A groundbreaking ceremony on Monday paved the way for the new Texas Tech University satellite campus in Costa Rica at Avenida Escazú, west of the capital. The campus, which is Texas Tech’s first in Latin America, is expected be ready to host classes by the beginning of 2018.

“The bond that has taken place to develop this Texas Tech campus is a unique moment in the history of our institution,” said university rector Mike Galyean at Monday’s ceremony. “The high-quality academic programs that will be offered in Costa Rica will directly benefit the students in Central America and Latin America, while simultaneously widening Texas Tech’s mark worldwide.”

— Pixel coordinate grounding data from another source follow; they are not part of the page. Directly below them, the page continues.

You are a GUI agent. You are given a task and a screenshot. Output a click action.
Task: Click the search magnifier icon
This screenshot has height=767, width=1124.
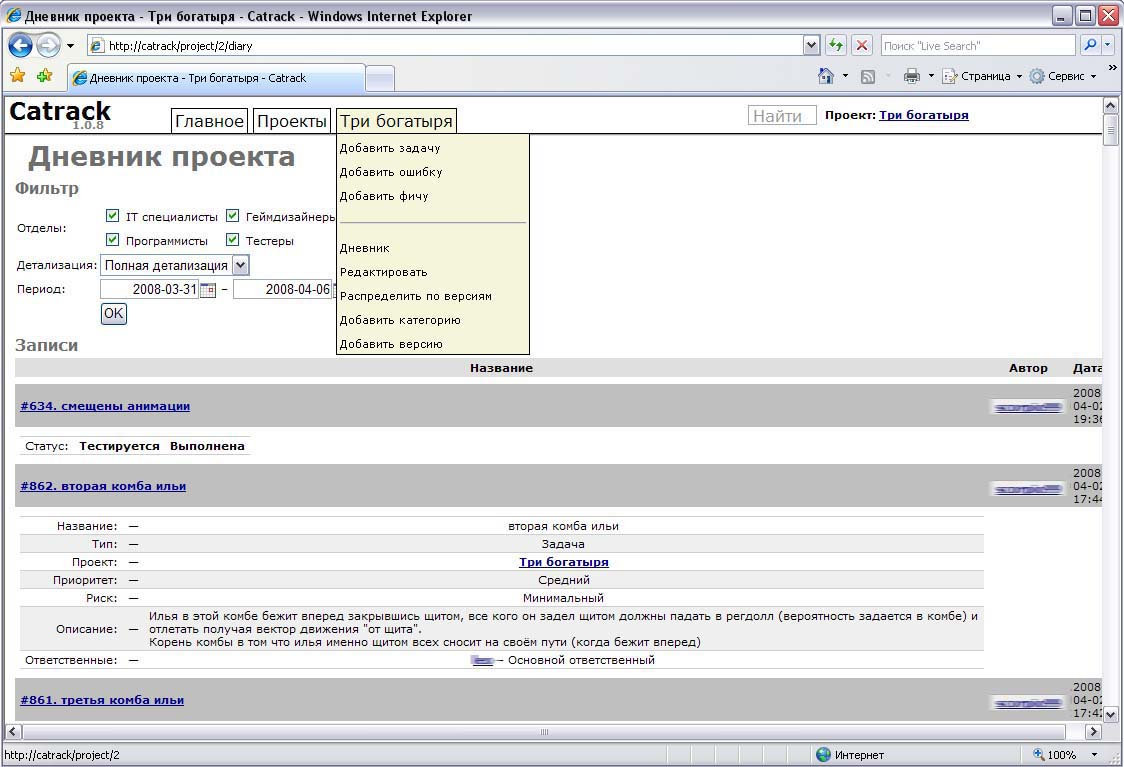point(1089,45)
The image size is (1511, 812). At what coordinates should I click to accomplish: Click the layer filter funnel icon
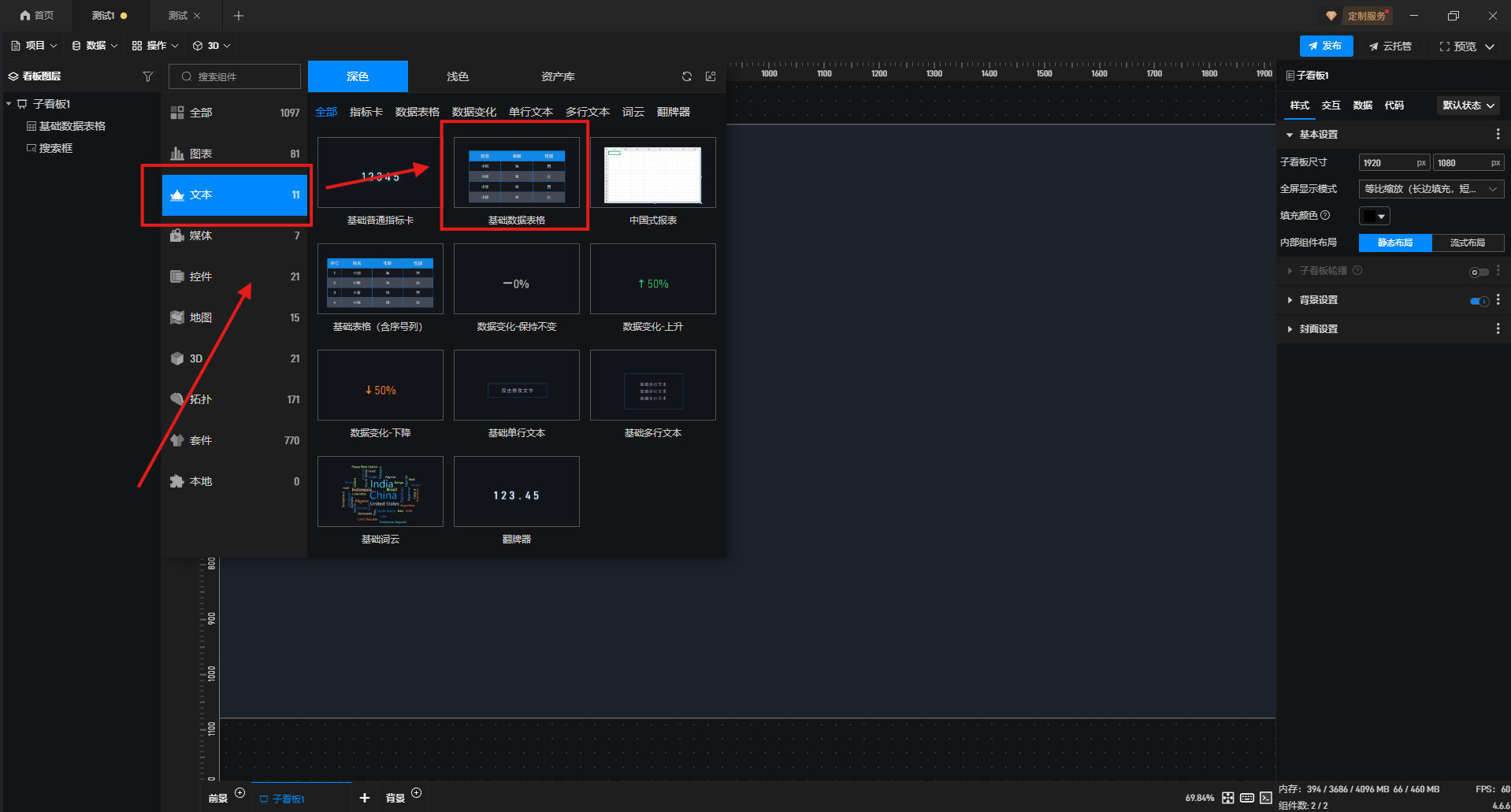coord(147,76)
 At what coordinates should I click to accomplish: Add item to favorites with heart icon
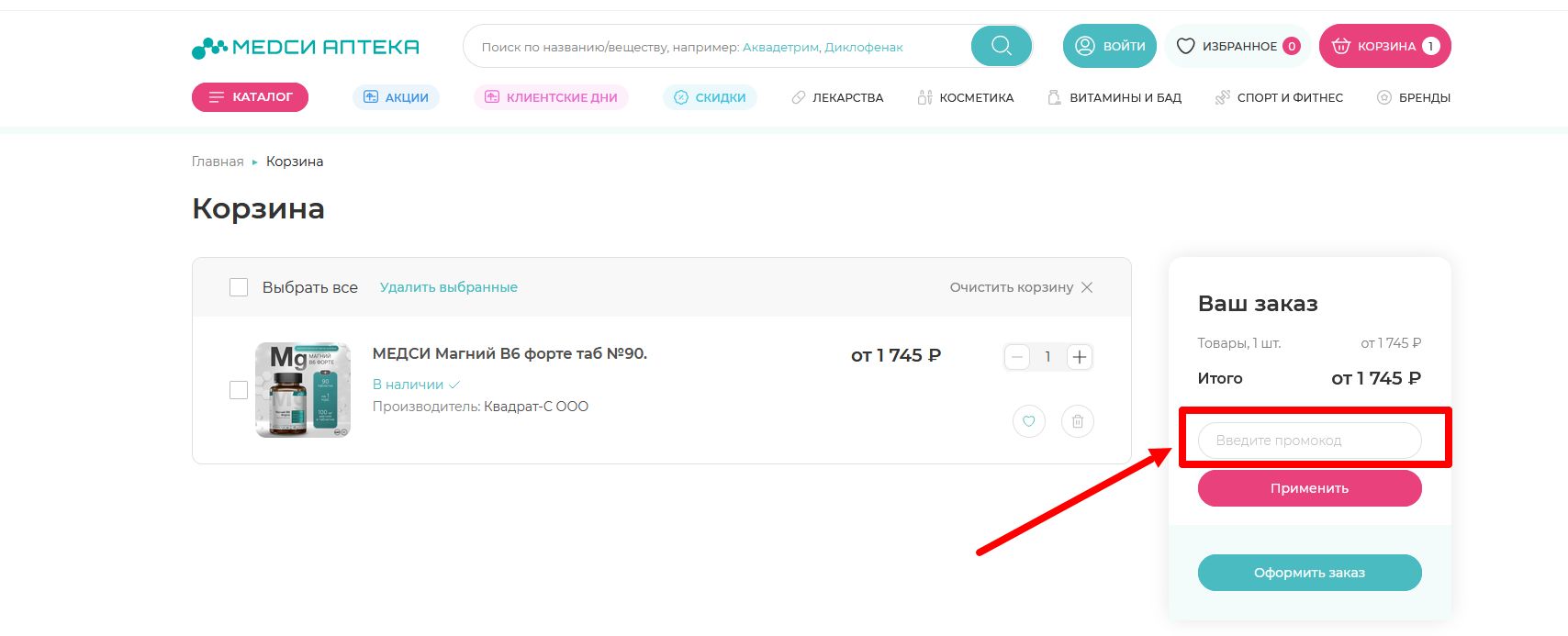pos(1028,421)
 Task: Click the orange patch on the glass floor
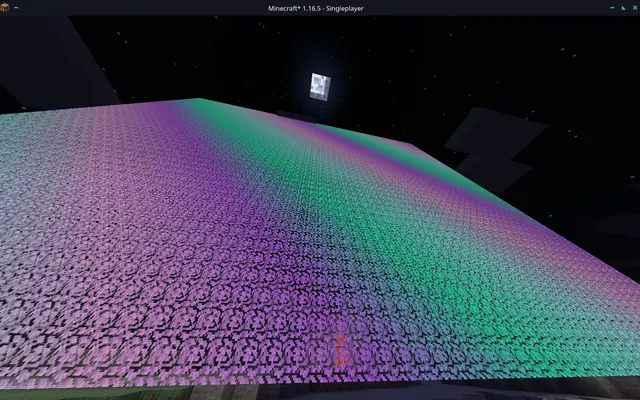341,350
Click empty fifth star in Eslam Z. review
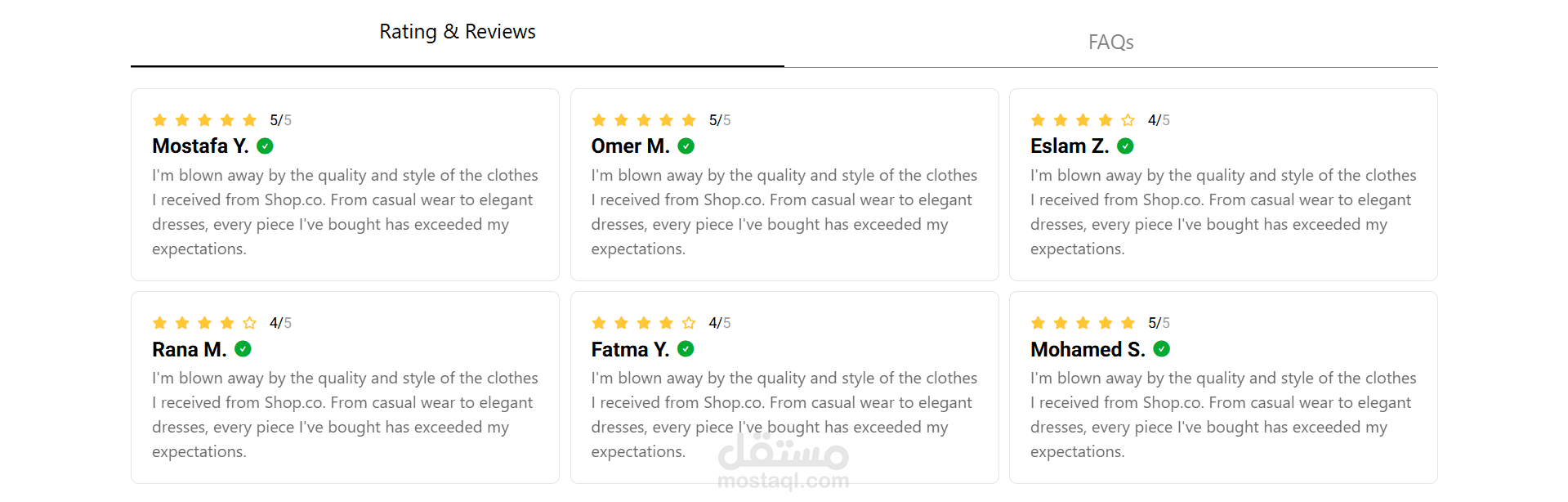This screenshot has width=1568, height=502. tap(1128, 120)
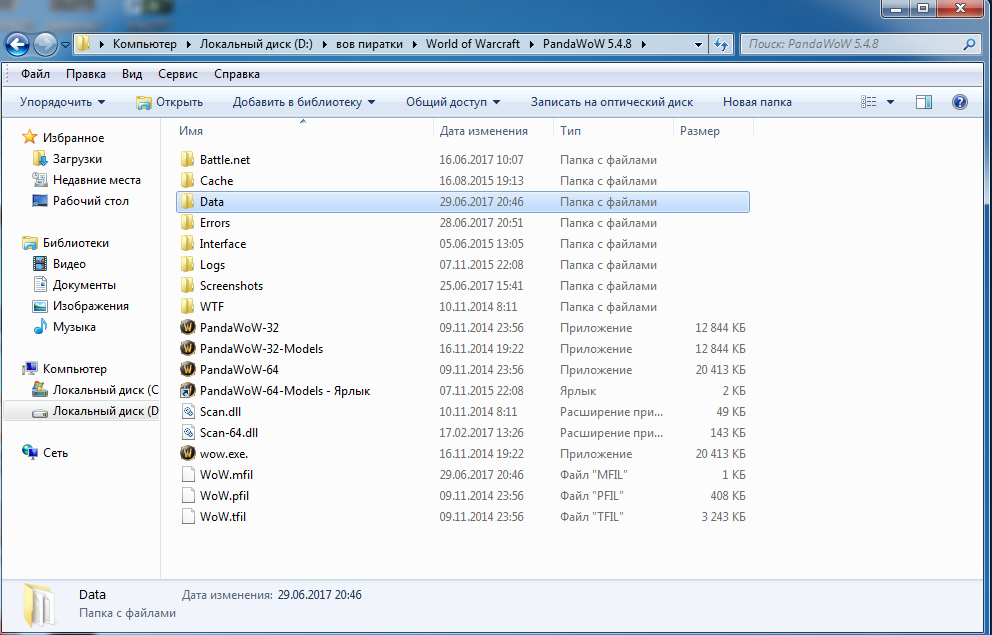Click the Новая папка button
Image resolution: width=992 pixels, height=635 pixels.
pos(757,102)
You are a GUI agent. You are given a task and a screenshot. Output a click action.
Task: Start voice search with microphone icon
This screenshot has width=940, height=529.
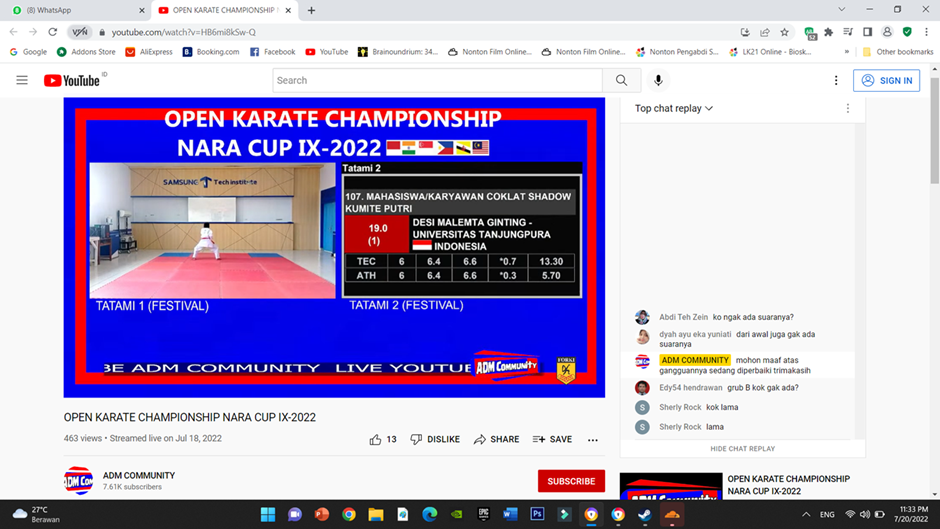658,80
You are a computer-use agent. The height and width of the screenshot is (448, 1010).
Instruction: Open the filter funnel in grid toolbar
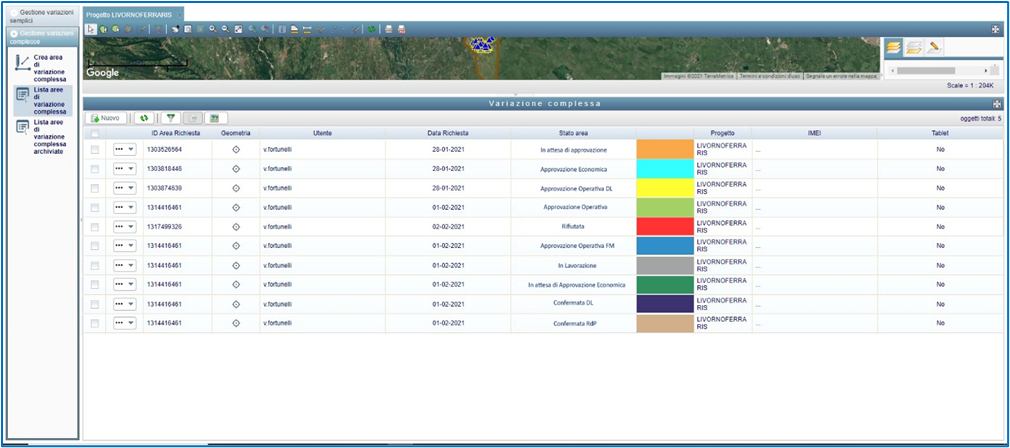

The university has been working closely with the Costa Rican government and the Costa Rican Investment Promotion Agency (CINDE) to make the new campus a reality. All classes will be taught in English and will focus heavily on the sciences, including engineering and computer science. The campus will also offer a hospitality track with restaurant, hotel, and institutional management classes, the university said in an August press release.

“Our country’s economy is in a structural transformation process that is rapidly moving towards more sophisticated activities in high-tech, scientific, and innovative sectors,” said Foreign Trade Minister Alexander Mora at the press conference Monday. “This process has opened opportunities up in both the marketplace and academics.”

Costa Rican President Luís Guillermo Solís said in August that Texas Tech’s decision to choose the country as the site for its first Latin American satellite campus shows that Costa Rica is being rewarded for its political and economic stability. He also used the campus opening to justify the numerous international trips that he often gets criticized for by local media and lawmakers.

“This is one of the objectives of our international tours. We have built relationships that are in turn bringing investments to the country that generate employment,” Solís said. “During our visit to Texas in May of 2015, the meeting that we had with university officials ultimately resulted in bringing this kind of investment to Costa Rica.”

Construction plans are scheduled to take place in three phases, according to a press release from public relations group Aseprensa, concluding in December 2017 among the existing shops and condos at Avenida Escazú. In total, the project will consist of 3,321 square meters and with an estimated cost of $15 million. The blueprints include plans for classrooms, labs, a library, administration offices, an ampitheater, and student centers.

The campus will be able to accommodate approximately 1,300 students per semester and will employ both local professors from Costa Rica and professors at Texas Tech’s main campus in Lubbock, Texas.